YOUR INSTRUCTIONS:
Print, in exact form, the lines below from the one containing "Viewport: 902px width, 1052px height." through the one containing "Check the 包含光标 include cursor option", and omit all others.

● ● ● ● ● ● ●

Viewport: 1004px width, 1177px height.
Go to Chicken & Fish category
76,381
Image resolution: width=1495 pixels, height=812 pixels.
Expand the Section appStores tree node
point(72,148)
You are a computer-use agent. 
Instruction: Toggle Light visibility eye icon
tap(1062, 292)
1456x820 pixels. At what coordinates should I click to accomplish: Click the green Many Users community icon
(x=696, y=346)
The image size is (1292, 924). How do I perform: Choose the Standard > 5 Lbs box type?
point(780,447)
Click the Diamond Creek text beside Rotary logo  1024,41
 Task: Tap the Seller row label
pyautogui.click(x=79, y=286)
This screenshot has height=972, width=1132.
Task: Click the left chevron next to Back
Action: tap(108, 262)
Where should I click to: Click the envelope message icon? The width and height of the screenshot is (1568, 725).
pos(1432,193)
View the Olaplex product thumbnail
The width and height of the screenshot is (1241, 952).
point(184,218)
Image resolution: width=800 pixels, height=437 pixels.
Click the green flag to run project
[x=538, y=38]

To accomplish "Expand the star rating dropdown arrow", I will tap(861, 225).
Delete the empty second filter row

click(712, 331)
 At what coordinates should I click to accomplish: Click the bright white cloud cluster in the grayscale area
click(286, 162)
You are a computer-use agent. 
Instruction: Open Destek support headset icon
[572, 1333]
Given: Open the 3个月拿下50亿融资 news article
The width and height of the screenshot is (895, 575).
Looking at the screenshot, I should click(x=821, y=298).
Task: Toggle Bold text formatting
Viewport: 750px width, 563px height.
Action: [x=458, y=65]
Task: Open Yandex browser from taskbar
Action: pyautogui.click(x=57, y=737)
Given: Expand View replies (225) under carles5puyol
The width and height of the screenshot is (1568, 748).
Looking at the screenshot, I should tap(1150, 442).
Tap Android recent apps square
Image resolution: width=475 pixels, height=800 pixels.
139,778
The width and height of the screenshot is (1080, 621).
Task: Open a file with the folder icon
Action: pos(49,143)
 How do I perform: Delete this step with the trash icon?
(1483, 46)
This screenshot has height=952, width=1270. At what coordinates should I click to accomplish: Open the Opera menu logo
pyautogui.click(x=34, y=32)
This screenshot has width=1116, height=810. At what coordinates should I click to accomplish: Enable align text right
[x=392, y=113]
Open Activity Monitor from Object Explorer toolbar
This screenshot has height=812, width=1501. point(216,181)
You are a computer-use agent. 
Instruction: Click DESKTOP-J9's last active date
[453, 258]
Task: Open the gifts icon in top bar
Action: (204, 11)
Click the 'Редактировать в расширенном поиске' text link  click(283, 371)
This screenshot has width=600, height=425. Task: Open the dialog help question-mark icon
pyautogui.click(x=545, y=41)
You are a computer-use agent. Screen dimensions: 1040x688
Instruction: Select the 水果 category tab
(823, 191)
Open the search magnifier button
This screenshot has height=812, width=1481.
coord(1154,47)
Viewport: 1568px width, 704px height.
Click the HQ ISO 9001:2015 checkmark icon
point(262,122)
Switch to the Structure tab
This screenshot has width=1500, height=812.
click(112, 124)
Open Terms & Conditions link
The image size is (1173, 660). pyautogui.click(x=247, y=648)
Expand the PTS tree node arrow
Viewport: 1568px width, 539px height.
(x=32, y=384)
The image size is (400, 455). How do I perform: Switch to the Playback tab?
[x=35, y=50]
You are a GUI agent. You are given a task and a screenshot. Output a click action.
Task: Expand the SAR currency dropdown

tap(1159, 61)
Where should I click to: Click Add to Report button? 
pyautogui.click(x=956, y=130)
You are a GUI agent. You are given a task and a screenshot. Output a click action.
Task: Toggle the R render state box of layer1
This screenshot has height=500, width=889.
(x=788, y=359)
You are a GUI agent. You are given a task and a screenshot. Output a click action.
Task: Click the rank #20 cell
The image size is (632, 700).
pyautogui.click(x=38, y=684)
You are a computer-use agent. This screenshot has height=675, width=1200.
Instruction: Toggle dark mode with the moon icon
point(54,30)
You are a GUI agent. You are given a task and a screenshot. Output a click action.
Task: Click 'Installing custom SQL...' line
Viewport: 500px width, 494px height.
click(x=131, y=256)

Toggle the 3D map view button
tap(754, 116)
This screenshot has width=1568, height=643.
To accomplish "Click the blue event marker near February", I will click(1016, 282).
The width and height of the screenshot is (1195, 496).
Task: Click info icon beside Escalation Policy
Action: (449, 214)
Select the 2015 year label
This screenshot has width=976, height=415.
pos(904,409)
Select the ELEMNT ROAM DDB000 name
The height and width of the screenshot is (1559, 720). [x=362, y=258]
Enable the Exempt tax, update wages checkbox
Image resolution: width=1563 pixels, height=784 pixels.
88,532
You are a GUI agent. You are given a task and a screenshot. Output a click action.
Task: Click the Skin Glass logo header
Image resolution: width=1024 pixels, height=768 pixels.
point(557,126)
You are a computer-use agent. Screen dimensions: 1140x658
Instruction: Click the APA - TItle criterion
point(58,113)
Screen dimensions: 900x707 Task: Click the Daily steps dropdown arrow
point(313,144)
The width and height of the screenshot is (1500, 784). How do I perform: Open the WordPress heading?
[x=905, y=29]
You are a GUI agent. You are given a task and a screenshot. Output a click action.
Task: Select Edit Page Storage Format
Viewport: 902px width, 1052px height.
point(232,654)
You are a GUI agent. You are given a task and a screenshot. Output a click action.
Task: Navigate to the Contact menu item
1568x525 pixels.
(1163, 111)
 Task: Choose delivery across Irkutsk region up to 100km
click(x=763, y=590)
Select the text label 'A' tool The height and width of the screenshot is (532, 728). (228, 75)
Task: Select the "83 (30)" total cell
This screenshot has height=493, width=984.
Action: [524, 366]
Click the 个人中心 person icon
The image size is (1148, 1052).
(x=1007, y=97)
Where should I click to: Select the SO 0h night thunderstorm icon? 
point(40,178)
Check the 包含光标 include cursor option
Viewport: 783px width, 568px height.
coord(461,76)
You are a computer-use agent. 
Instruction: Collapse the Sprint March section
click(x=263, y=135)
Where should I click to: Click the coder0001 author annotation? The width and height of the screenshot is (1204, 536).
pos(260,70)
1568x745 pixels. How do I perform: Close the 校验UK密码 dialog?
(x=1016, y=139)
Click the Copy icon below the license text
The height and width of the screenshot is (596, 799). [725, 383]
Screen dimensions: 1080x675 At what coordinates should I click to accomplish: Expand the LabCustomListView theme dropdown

● ● ● ● ● ● ●

SOLUTION TO THE PROBLEM:
Viewport: 902px width, 1052px height.
point(232,654)
You are a GUI agent. You are given a task and a screenshot. Output a click action.
Task: Navigate to the Contact menu item
1568x525 pixels.
(1163, 111)
 Task: Choose delivery across Irkutsk region up to 100km
click(x=763, y=590)
Select the text label 'A' tool The height and width of the screenshot is (532, 728). (228, 75)
Task: Select the "83 (30)" total cell
This screenshot has height=493, width=984.
Action: [524, 366]
Click the 个人中心 person icon
The image size is (1148, 1052).
(x=1007, y=97)
Where should I click to: Select the SO 0h night thunderstorm icon? 
point(40,178)
Check the 包含光标 include cursor option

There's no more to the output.